§ **EXERCISE DESCRIPTION**:
Reproduce the material below, substituting "Link" for every occurrence of "URL" and leaving all else unchanged. Omit the pictures from your reply.

§ **RECORDED INFORMATION**:
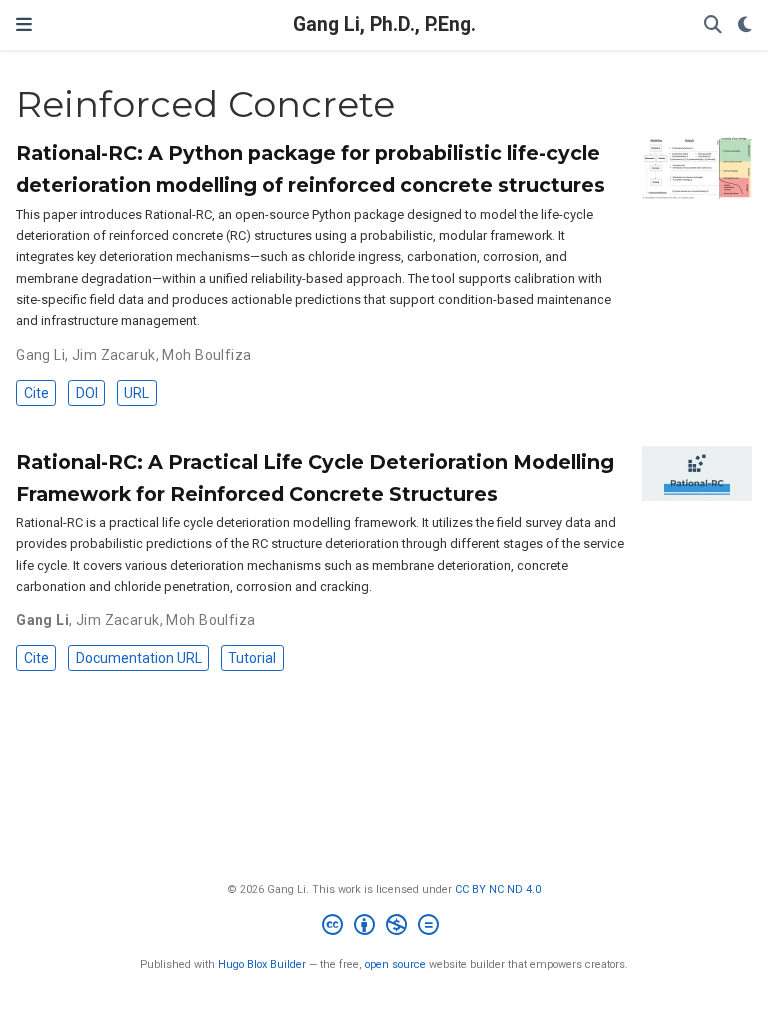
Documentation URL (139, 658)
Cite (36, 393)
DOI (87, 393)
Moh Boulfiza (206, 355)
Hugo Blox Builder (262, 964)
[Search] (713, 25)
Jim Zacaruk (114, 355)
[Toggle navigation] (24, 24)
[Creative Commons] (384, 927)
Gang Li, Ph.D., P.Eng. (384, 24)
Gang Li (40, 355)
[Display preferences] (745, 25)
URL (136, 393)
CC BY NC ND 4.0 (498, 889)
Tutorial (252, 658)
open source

§ **SOLUTION BELOW**:
Documentation Link (139, 658)
Cite (36, 393)
DOI (87, 393)
Moh Boulfiza (206, 355)
Hugo Blox Builder (262, 964)
[Search] (713, 25)
Jim Zacaruk (114, 355)
[Toggle navigation] (24, 24)
[Creative Commons] (384, 927)
Gang Li, Ph.D., P.Eng. (384, 24)
Gang Li (40, 355)
[Display preferences] (745, 25)
Link (136, 393)
CC BY NC ND 4.0 (498, 889)
Tutorial (252, 658)
open source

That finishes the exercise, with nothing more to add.